One in six Australian couples struggle to achieve pregnancy, but what boxes do you need to tick to be considered eligible for in vitro fertilisation?
“In Australia, a fertility specialist has to first assess you as being subfertile,” Associate Professor Warren Chan of Monash IVF said.
“Subfertility is generally defined as not being able to conceive after 12 months of unprotected intercourse, however it depends on multiple factors. A fertility specialist will look at the reasons for this, and see if IVF is the right treatment for you.”
It’s an age thing
“Maternal age has the most significant influence on fertility,” Chan said.
“For a female in her early 30s, generally we would recommend fertility investigations after 12 months of trying to conceive, with strategies to achieve natural conception before considering IVF at 18-24 months. Your chances of conceiving naturally are lower as you get older, so if a woman is in her late 30s or early 40s, we would generally recommend investigations at six months, and consider IVF at nine to 12 months.
“For males, if there is a significant sperm abnormality on semen analysis, we may consider initiating IVF earlier. It’s really important that you see your fertility specialist as a couple so that we get the whole picture.”
The odds of IVF success
“The chance of pregnancy has come a long way since the first IVF baby was born in 1978,” Chan said.

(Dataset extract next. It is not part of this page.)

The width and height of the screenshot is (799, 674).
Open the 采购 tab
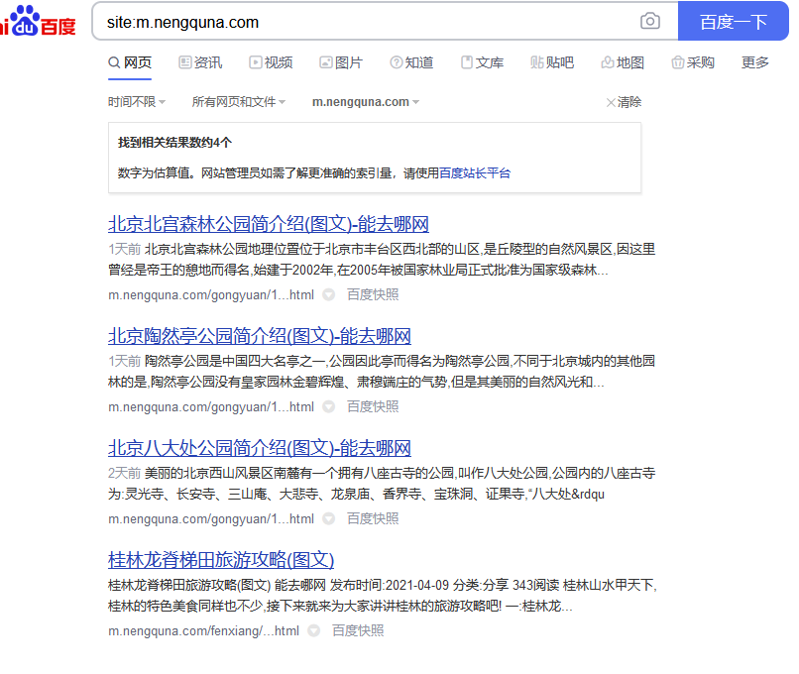click(x=693, y=63)
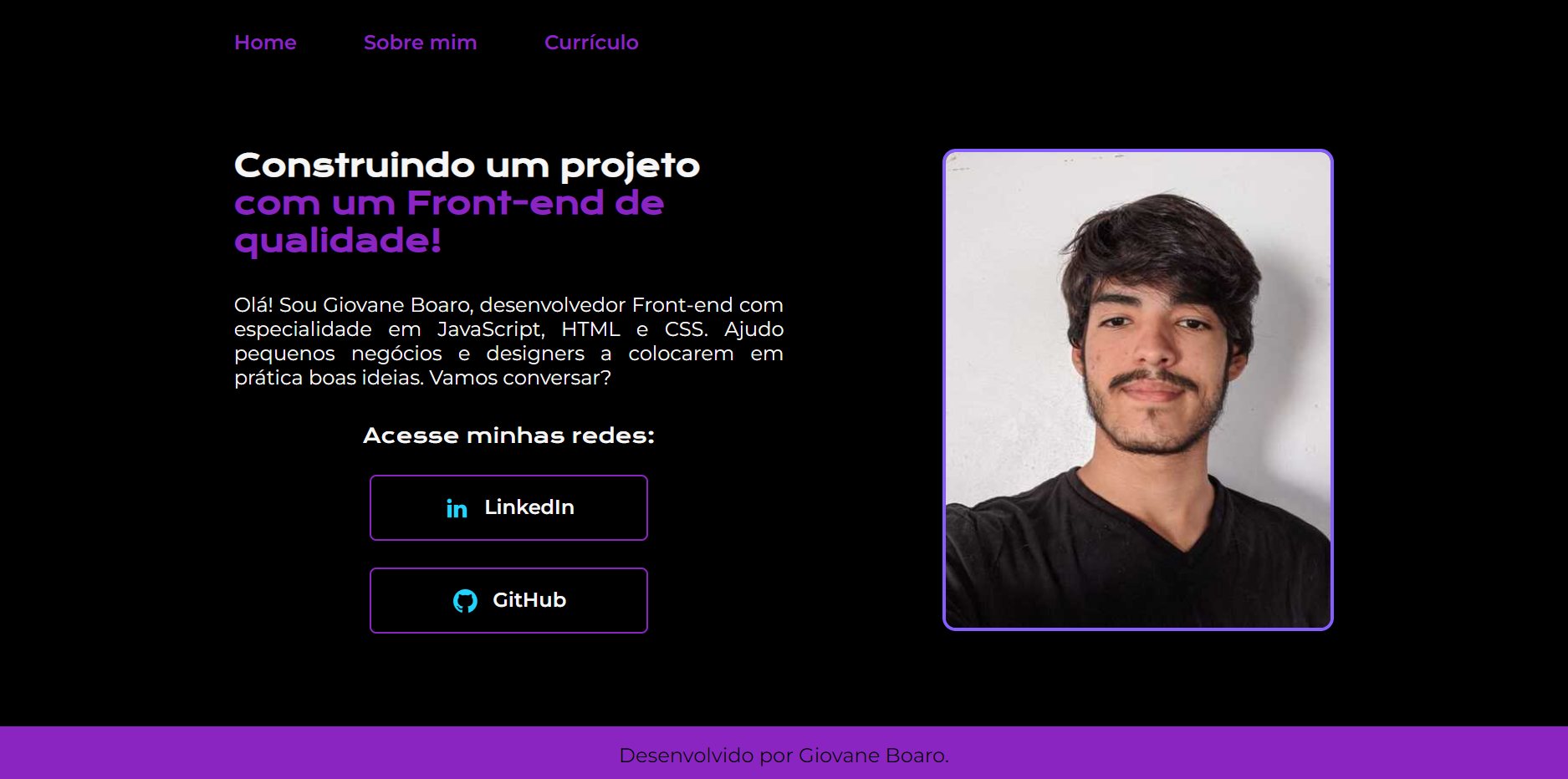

“Today, we can generally help the majority of women under the age of 38 fall pregnant over a number of IVF cycles. Of the couples we are destined to help, most pregnancies will occur within three to four IVF stimulation cycles. However the chance of pregnancy success depends on many factors such as reduced ovarian reserve, endometriosis, PCOS, sperm issues and lifestyle factors such as smoking and obesity, which are all important to assess during consultation with your Fertility Specialist.”
The angst and inconvenience of it all
“IVF can be daunting at the beginning because there’s a lot of information to take in,” Chan said, albeit acknowledging that today’s IVF process is “patient-friendly”.
“You generally need only three to four blood tests during a cycle, and the injection phase only lasts about eight to 12 days in that cycle, so patients usually handle treatment pretty well,” Chan said.
Where he practises, blood tests and ultrasound monitoring are usually carried out in the morning so that the patient can go to work after. “We get the results by about lunchtime, have a meeting with the IVF team, and the team’s nurse usually rings a patient up in the afternoon to tell them what to do next.”
The only time the female would need to take off work is for egg retrieval, a 20-30 minute procedure under sedation or general anaesthetic.
Taking the first step
“Difficulty conceiving is a stressful time in people’s lives,” Chan acknowledged. He said the hardest part of IVF can be “taking that first step” and seeking advice from a fertility specialist before considering the best tailored treatment.
“Patients leave their first appointment feeling reassured that everything that can be done will be done.”